START Given data

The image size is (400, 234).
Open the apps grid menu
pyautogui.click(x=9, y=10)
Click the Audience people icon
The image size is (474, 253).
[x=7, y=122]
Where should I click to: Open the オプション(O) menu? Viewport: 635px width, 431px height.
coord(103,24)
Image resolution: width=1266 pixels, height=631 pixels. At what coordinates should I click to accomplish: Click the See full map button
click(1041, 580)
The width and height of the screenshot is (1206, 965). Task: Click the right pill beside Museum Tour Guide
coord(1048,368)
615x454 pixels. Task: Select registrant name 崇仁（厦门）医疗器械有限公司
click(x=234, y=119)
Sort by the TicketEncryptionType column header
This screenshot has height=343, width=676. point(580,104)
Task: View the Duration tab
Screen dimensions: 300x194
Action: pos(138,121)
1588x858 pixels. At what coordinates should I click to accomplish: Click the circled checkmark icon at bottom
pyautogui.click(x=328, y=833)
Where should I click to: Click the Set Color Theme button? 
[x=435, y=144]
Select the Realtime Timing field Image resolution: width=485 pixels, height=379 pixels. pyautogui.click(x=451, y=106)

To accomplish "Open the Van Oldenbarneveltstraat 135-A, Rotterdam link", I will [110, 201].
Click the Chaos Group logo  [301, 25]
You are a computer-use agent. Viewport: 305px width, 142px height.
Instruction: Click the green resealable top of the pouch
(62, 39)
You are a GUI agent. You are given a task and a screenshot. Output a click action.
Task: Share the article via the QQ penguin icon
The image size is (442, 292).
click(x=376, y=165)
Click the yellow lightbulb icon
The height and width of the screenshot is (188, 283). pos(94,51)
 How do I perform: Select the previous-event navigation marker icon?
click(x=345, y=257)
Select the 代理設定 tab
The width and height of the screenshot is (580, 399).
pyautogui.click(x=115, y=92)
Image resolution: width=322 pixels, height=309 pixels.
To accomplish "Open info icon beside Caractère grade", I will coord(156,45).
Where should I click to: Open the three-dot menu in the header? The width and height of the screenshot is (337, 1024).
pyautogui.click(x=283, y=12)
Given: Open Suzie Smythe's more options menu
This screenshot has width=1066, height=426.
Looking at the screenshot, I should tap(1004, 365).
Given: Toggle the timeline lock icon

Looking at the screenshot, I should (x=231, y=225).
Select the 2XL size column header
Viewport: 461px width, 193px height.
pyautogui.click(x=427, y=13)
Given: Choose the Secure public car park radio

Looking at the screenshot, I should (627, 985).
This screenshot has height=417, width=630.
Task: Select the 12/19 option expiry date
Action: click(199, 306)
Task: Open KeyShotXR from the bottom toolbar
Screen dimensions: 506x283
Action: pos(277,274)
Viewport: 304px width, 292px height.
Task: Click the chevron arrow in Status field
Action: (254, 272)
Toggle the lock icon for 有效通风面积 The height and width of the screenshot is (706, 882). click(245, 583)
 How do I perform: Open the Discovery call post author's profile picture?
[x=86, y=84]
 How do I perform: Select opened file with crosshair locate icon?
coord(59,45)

END Given data

Your assignment - Your reply is to repeat, unchanged, the lines above running from the one with "Select the Realtime" up to and including the one with "Given: Open Suzie Smythe's more options menu".

Response area -
Select the Realtime Timing field Image resolution: width=485 pixels, height=379 pixels. pyautogui.click(x=451, y=106)

To accomplish "Open the Van Oldenbarneveltstraat 135-A, Rotterdam link", I will [110, 201].
Click the Chaos Group logo  [301, 25]
You are a computer-use agent. Viewport: 305px width, 142px height.
Instruction: Click the green resealable top of the pouch
(62, 39)
You are a GUI agent. You are given a task and a screenshot. Output a click action.
Task: Share the article via the QQ penguin icon
The image size is (442, 292).
click(x=376, y=165)
Click the yellow lightbulb icon
The height and width of the screenshot is (188, 283). pos(94,51)
 How do I perform: Select the previous-event navigation marker icon?
click(x=345, y=257)
Select the 代理設定 tab
The width and height of the screenshot is (580, 399).
pyautogui.click(x=115, y=92)
Image resolution: width=322 pixels, height=309 pixels.
To accomplish "Open info icon beside Caractère grade", I will coord(156,45).
Where should I click to: Open the three-dot menu in the header? The width and height of the screenshot is (337, 1024).
pyautogui.click(x=283, y=12)
Given: Open Suzie Smythe's more options menu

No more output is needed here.